Problems to solve
- A) For each statement below, decide whether it agrees with the strategy passage. Answer yes or no, and quote the words of the passage that settle it.
(i) Ancient Roads make river crossings cost one movement point to enter.
(ii) Classical Roads become available as soon as you enter the classical era.
(iii) A captured city gets a road from your capital only if it lies within 15 land tiles of your capital or of a city connected to it.
- B) According to the strategy passage, why can a Legion rush begin with only a small number of units? Answer in one to three sentences.
- C) Carry on the strategy passage from its final line.

Extract
· · · ·

Getting immediate free roads when you found or capture a city is a surprisingly useful feature early on. Ancient Roads make all tiles (except river crossings) cost one movement point to enter, which is most effective for areas with lots of woods, rainforests and/or hills. Classical Roads (which you unlock immediately when entering the classical era, such as via the Iron Working technology) also allow units to cross rivers for no additional movement cost. This is great for helping you defend cities against Barbarians, or to send Builders from your more productive cities to newly-founded (or conquered) cities.

Where this ability really gets useful is when you start going on the warpath. Getting a road directly to cities you've captured from your capital (so long as the newly-captured city is within 15 land tiles of either your capital or a city connected to it) makes it much easier to bring in reinforcements. That means you can start a Legion rush with a small number of units, and back them up with more later. This also is handy for future wars conducted on the same landmass as your capital.

Trading Posts

Free money!

· · · ·

Data extract
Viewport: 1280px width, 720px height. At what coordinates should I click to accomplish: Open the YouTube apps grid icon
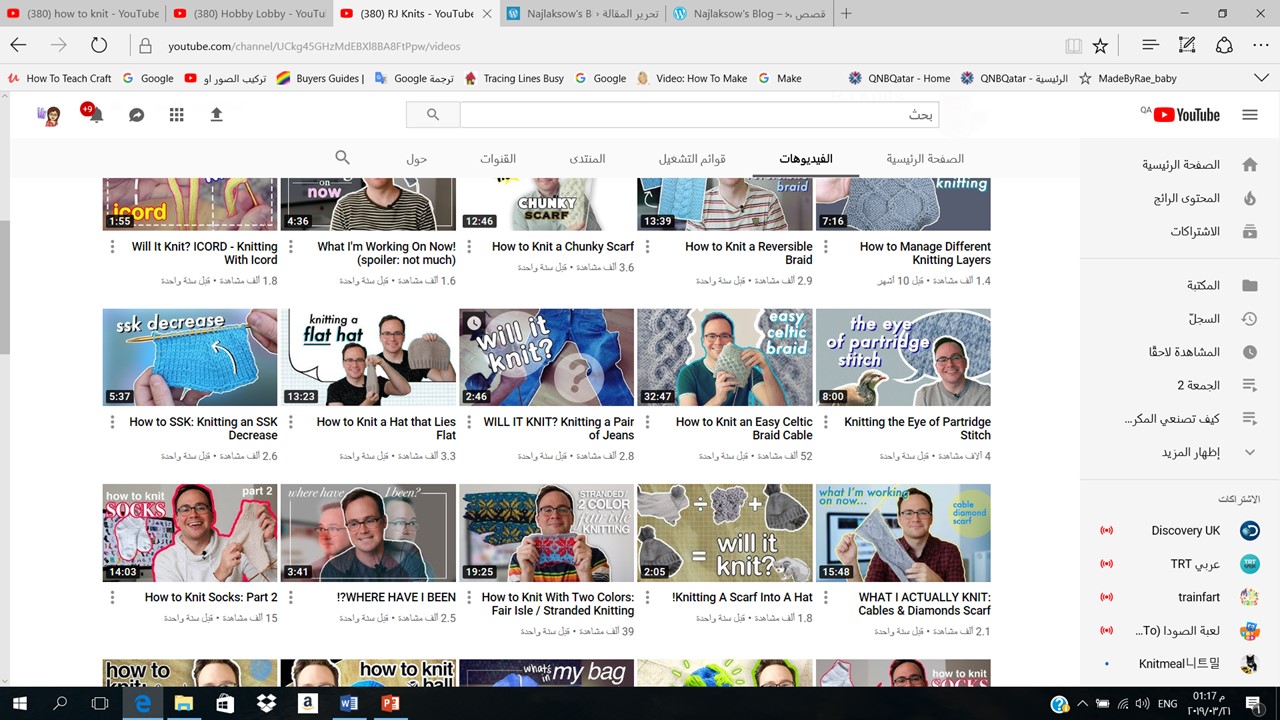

· · · ·

Results by task
- A)
(i) No: "Ancient Roads make all tiles (except river crossings) cost one movement point to enter"
(ii) Yes: "which you unlock immediately when entering the classical era"
(iii) Yes: "so long as the newly-captured city is within 15 land tiles of either your capital or a city connected to it"

- B) Captured cities get a road directly from your capital, which makes it much easier to bring in reinforcements. The first units can therefore be backed up with more units later.

- C)
Trading Posts are one of the game's more obscure features. Here's how they normally work:

  • When you send a trade route to a city, after the trade route is completed (in other words, when you have to reassign the Trader) a Trading Post is created in the destination city.
  • Trading Posts are "owned" by the civ that created it. Multiple civs can own a Trading Post in the same city. Having a Trading Post from another in one of your cities gives no advantage or disadvantage to you.
  • Owning a Trading Post in a city resets the range of trade routes that pass through them. By default, trade routes can travel to a city within 15 tiles by land or 30 by sea. When they pass through a city with a Trading Post from their civ, that range resets.

    Screenshots don't illustrate that well, so here's a diagram. Cities A, B and C are all on a large landmass. The white hexagons are mountains; traders have to go around them. I can't directly make a trade route from City A to City B because the distance is one tile too far, but if I had a Trading Post at City C, it would give me enough range.

  • All trade routes gain +1 gold per Trading Post in cities they pass through.

Here's how Rome's civ ability changes all that.

  • All your cities have Trading Posts by default, meaning...
    • You can benefit from the trade range increase immediately; any city in your empire that gets a free road from Rome's civ ability can also send or receive trade routes to any other city in your empire that does.
    • Early in the game, you get better gold yields from trading than other civs so long as the trade route passes through at least one of your cities en route.

In a nutshell, you get more gold sooner. The more cities the routes pass through, the more gold you'll get, which generally means that routes that cross the entire length of your empire will be worth the most money.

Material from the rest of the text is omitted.